Material shown:

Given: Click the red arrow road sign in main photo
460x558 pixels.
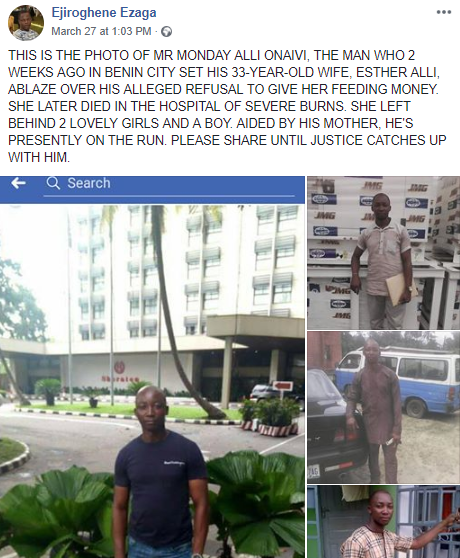Looking at the screenshot, I should (x=283, y=386).
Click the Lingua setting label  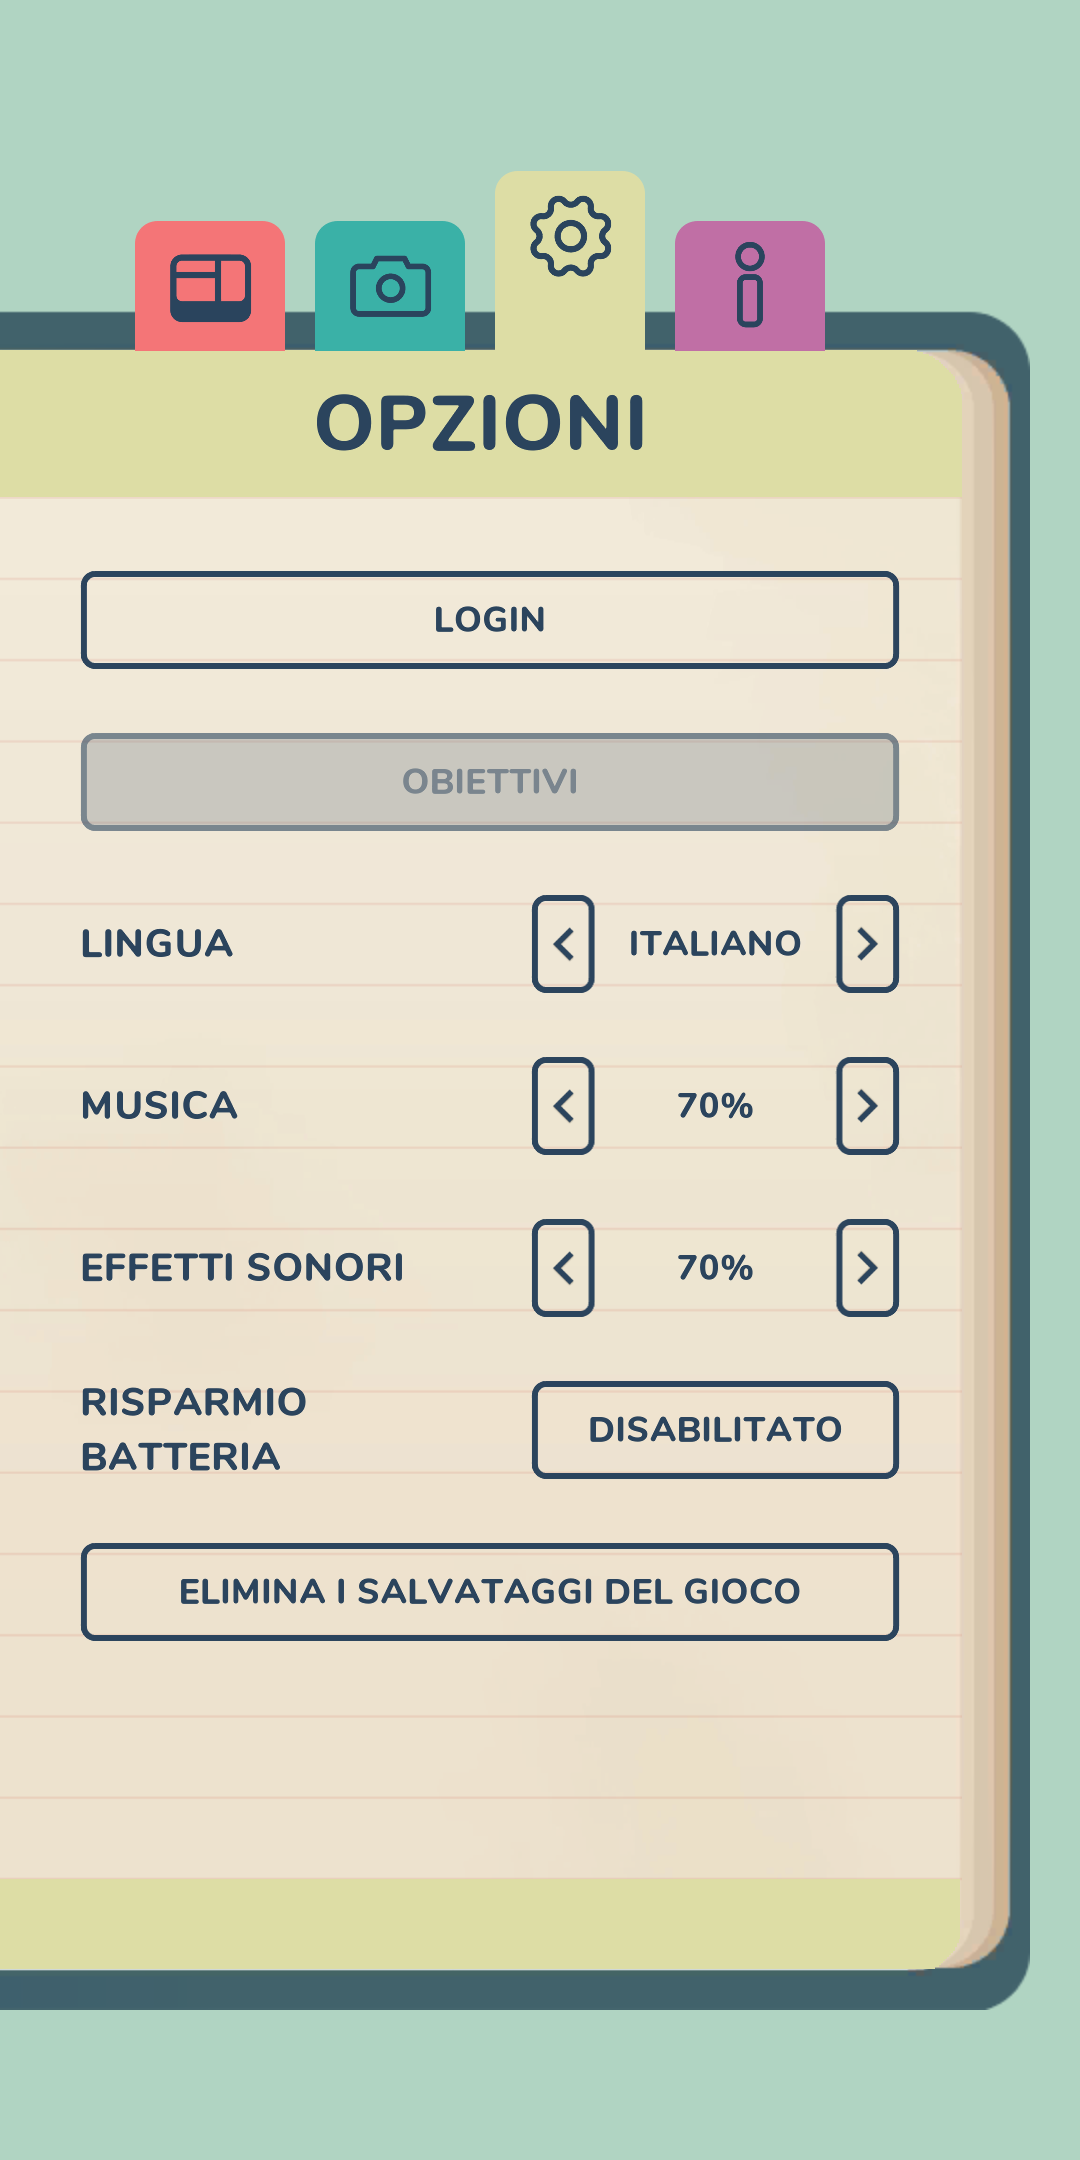[157, 943]
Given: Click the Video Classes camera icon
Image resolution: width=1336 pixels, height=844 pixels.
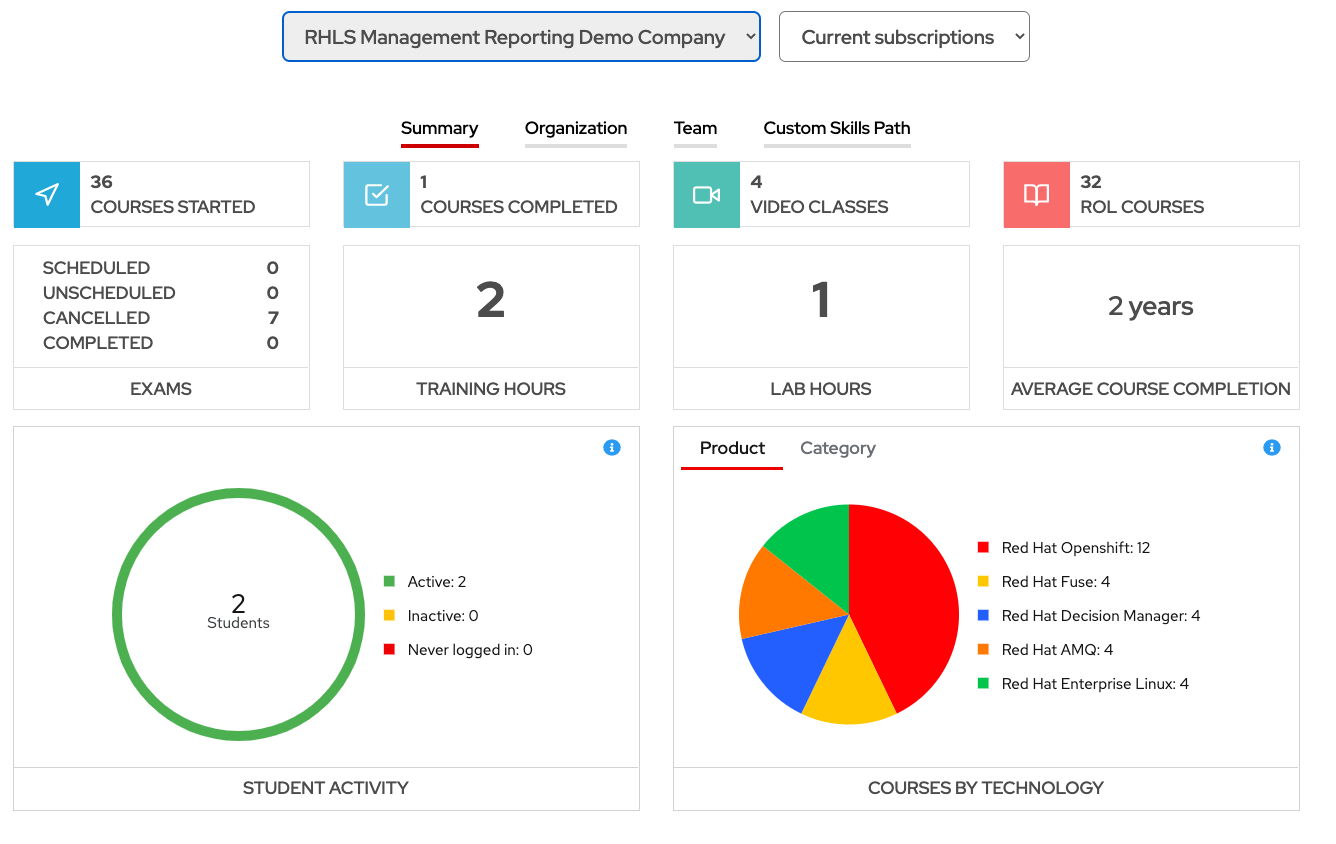Looking at the screenshot, I should click(706, 193).
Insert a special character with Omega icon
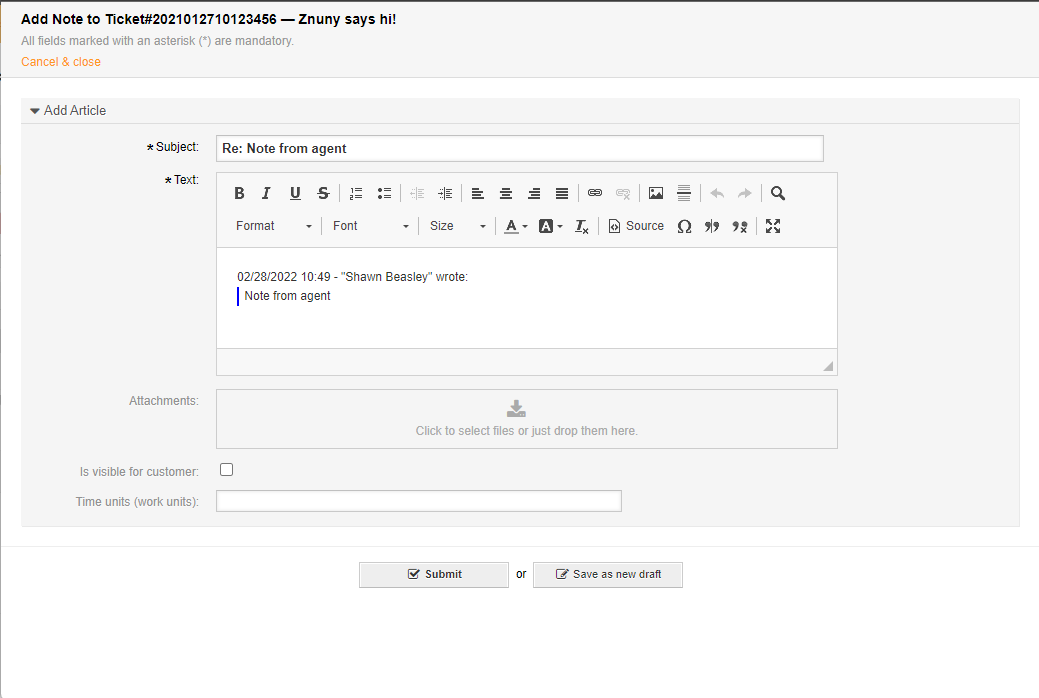 tap(684, 227)
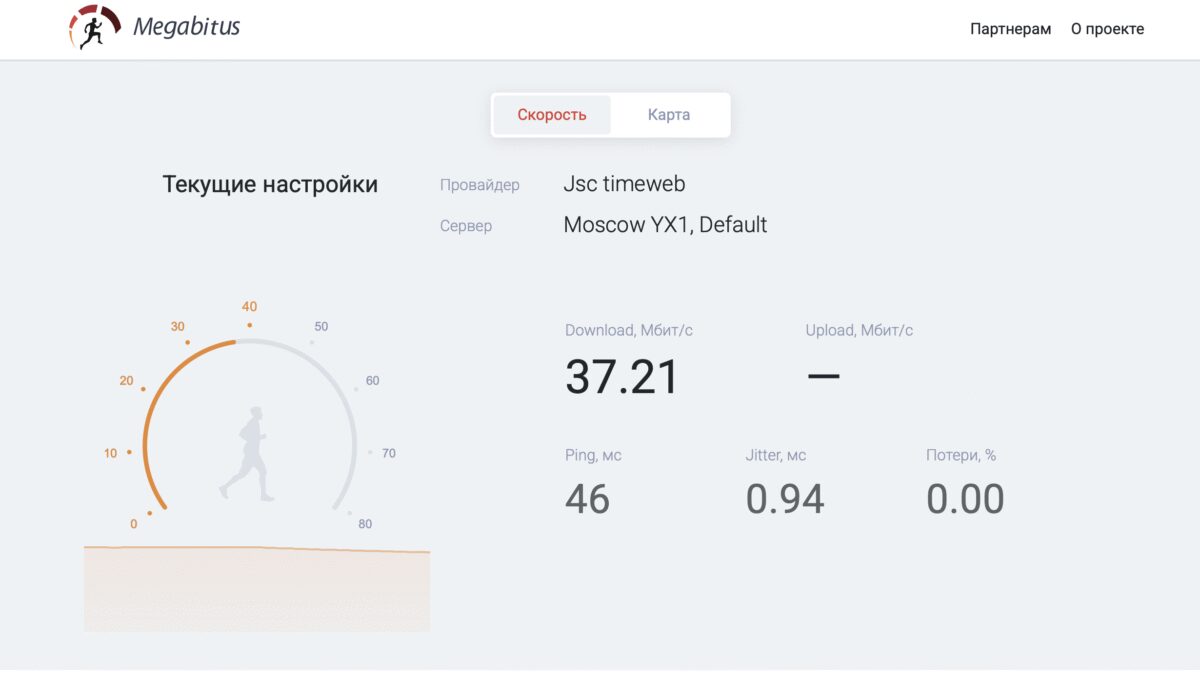Switch to the Карта tab

[669, 114]
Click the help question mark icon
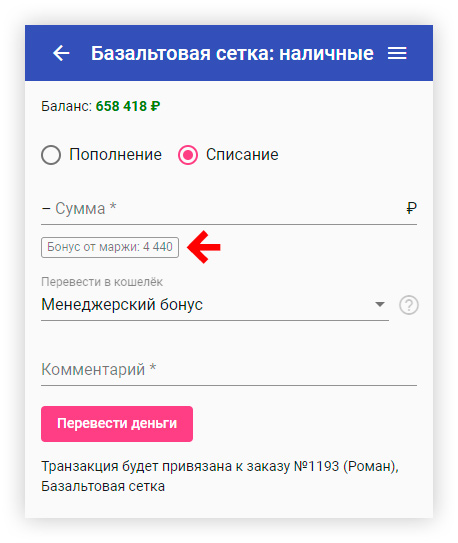 click(x=409, y=305)
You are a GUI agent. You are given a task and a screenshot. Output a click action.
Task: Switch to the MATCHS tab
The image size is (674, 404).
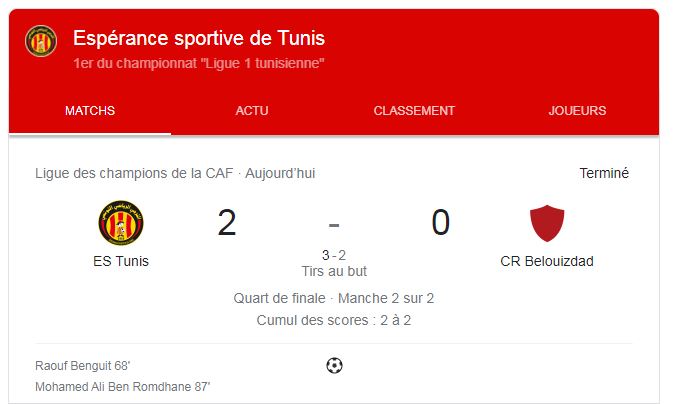tap(90, 111)
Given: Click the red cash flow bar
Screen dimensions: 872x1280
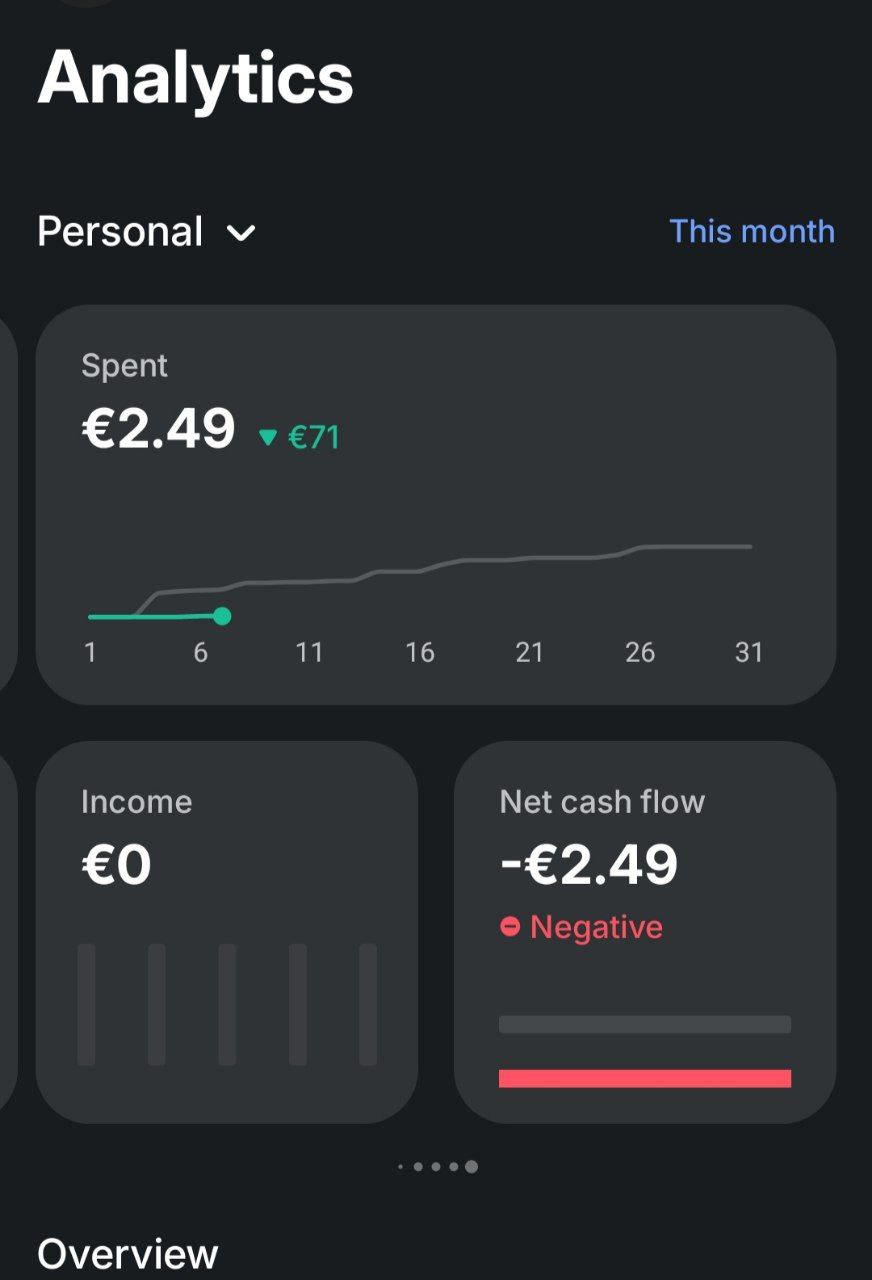Looking at the screenshot, I should coord(644,1078).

Directions: Please retype the entries above word for word, but only from the line containing "You are a GUI" through the last line, and without the pictures.

Answer area:
You are a GUI agent. You are given a task and a screenshot. Output a click action.
Task: Switch to the MATCHS tab
The image size is (674, 404).
tap(90, 111)
Given: Click the red cash flow bar
Screen dimensions: 872x1280
Looking at the screenshot, I should coord(644,1078).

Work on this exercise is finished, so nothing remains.